• [Requirement]: Beginning at the line that contains "Viewport: 600px width, 410px", repeat each line exactly through the last one of the records below, and leave out the pictures.

• [Exercise data]:
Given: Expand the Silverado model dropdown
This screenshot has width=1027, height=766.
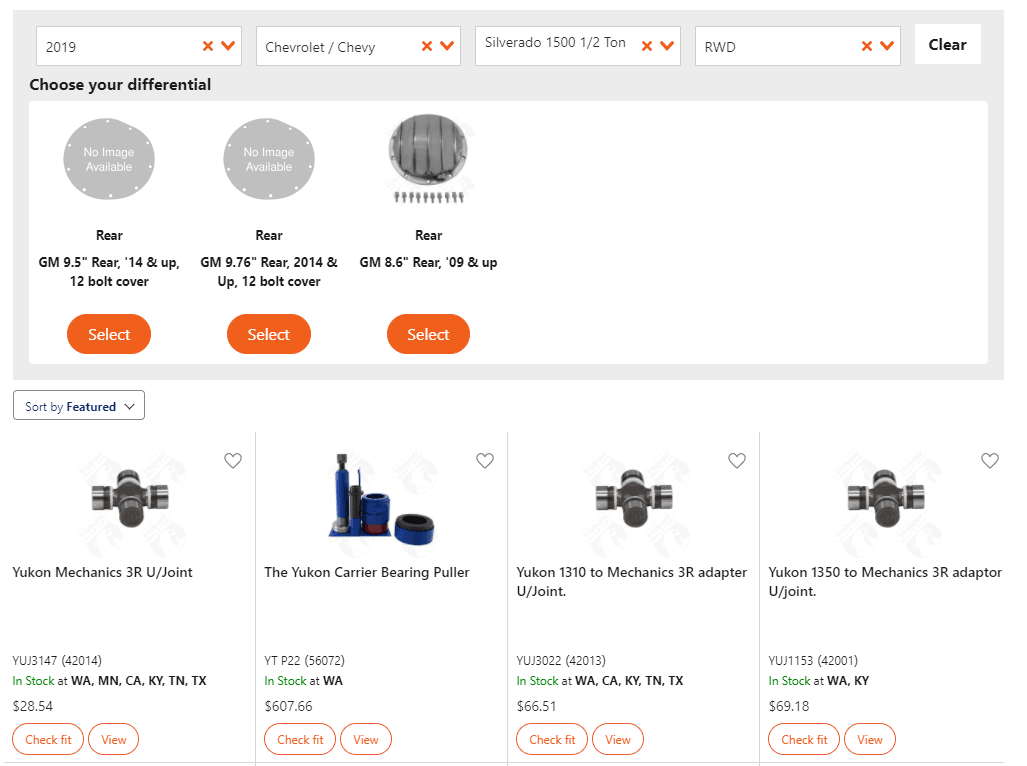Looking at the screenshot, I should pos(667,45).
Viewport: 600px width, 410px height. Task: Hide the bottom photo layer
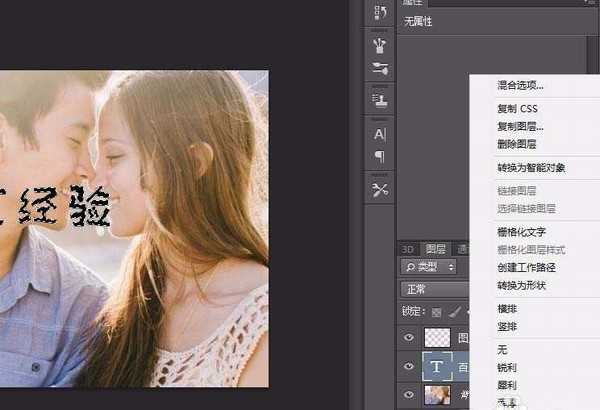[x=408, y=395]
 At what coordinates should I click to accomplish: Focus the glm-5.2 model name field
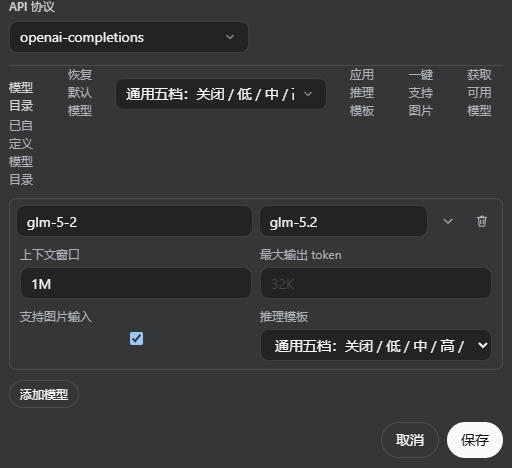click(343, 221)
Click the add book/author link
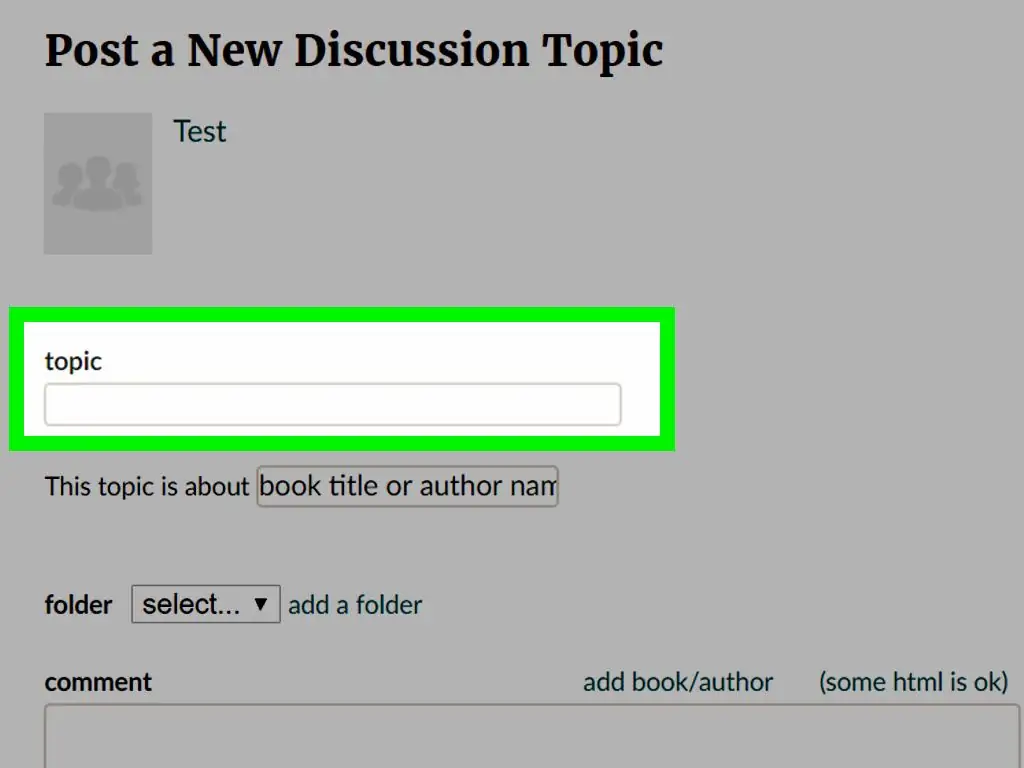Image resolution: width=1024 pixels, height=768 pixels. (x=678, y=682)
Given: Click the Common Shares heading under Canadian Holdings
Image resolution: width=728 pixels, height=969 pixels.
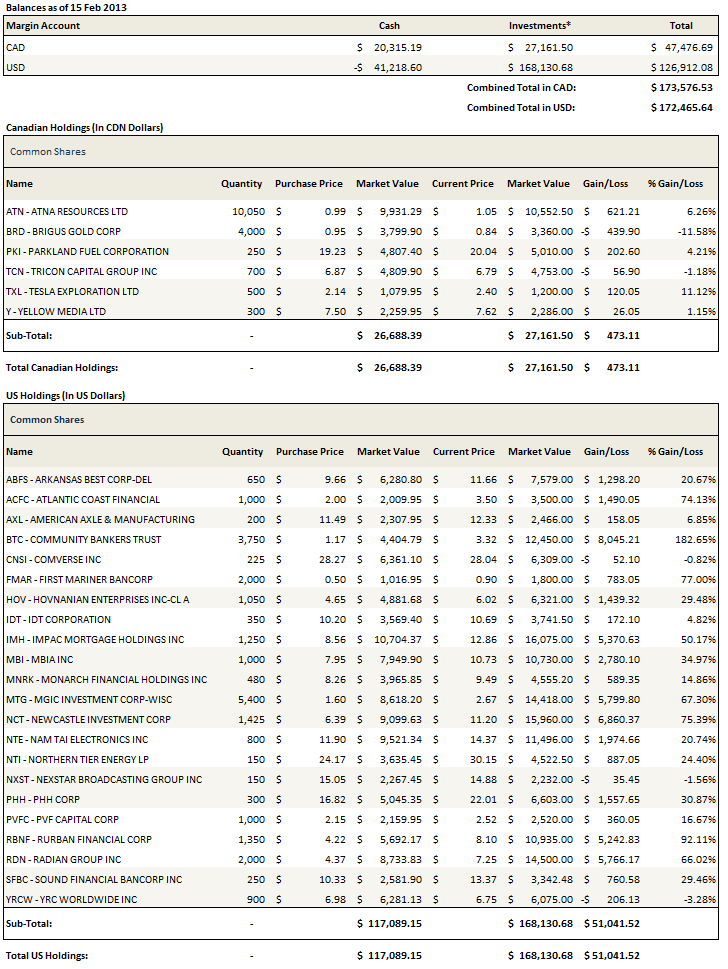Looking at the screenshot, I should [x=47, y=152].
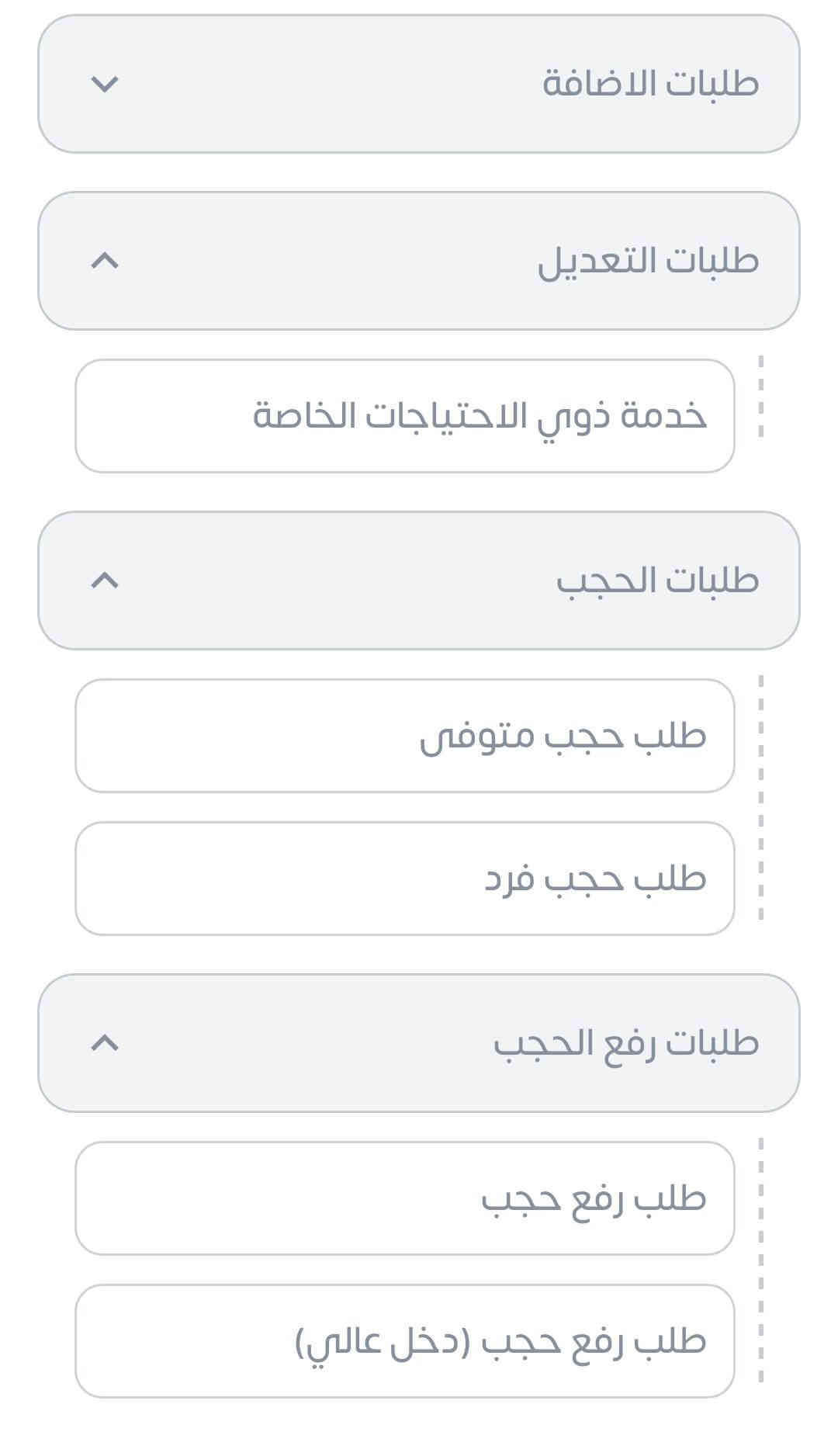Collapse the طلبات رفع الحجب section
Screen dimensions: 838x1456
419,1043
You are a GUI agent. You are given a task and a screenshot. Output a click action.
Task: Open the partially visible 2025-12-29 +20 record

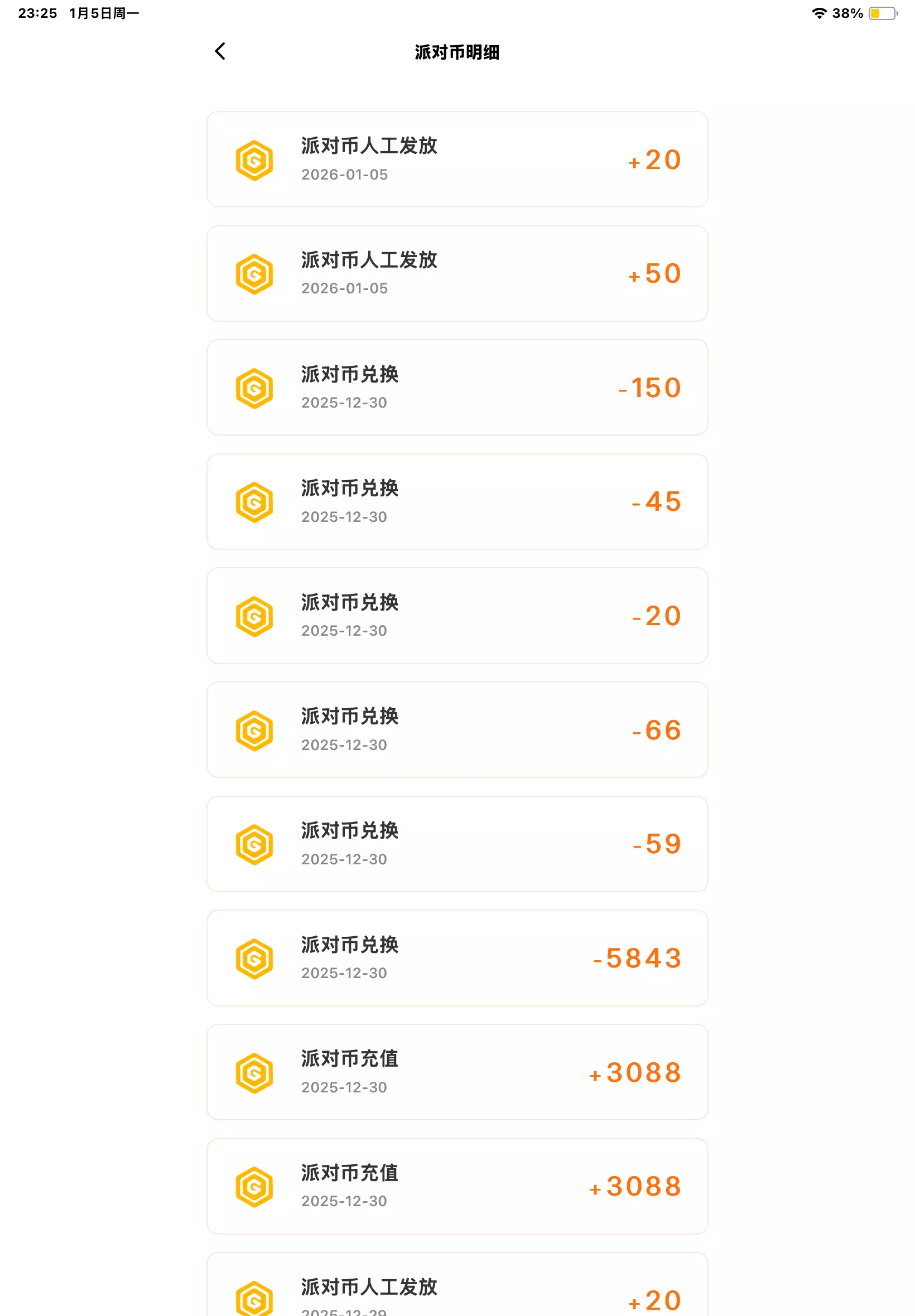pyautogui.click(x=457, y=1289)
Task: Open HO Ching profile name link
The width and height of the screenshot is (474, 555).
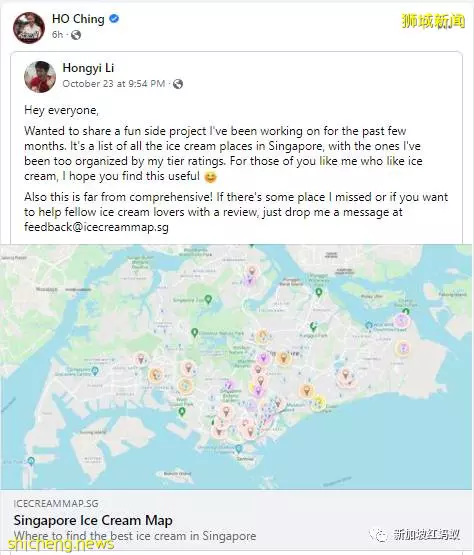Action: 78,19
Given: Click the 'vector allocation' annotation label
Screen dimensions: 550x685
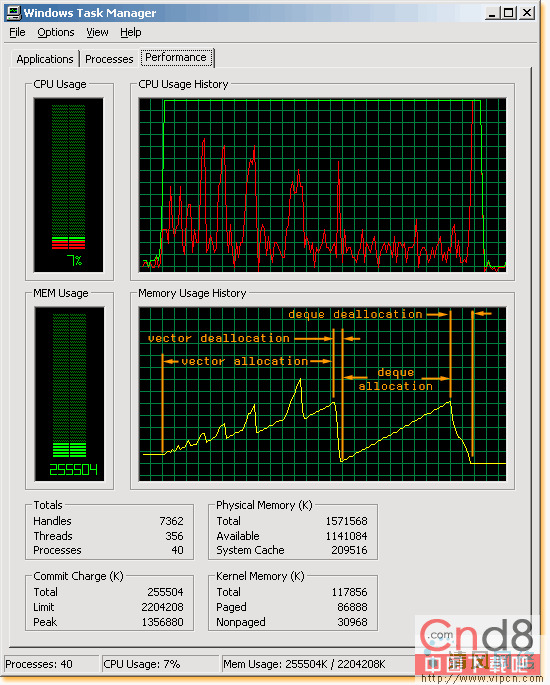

• [Solution to this exercise]:
Viewport: 600px width, 410px height. Task: Hide the bottom photo layer
[x=408, y=395]
 At what coordinates should I click to accomplish: Focus the glm-5.2 model name field
click(343, 221)
Click the add book/author link
Image resolution: width=1024 pixels, height=768 pixels. (x=678, y=682)
Given: Click the Common Shares heading under Canadian Holdings
Image resolution: width=728 pixels, height=969 pixels.
Looking at the screenshot, I should [x=47, y=152].
Collapse the طلبات رفع الحجب section
Screen dimensions: 838x1456
419,1043
You are a GUI agent. You are given a task and a screenshot. Output a click action.
Task: Open the partially visible 2025-12-29 +20 record

pyautogui.click(x=457, y=1289)
Task: Open HO Ching profile name link
The width and height of the screenshot is (474, 555).
Action: 78,19
Given: Click the 'vector allocation' annotation label
Screen dimensions: 550x685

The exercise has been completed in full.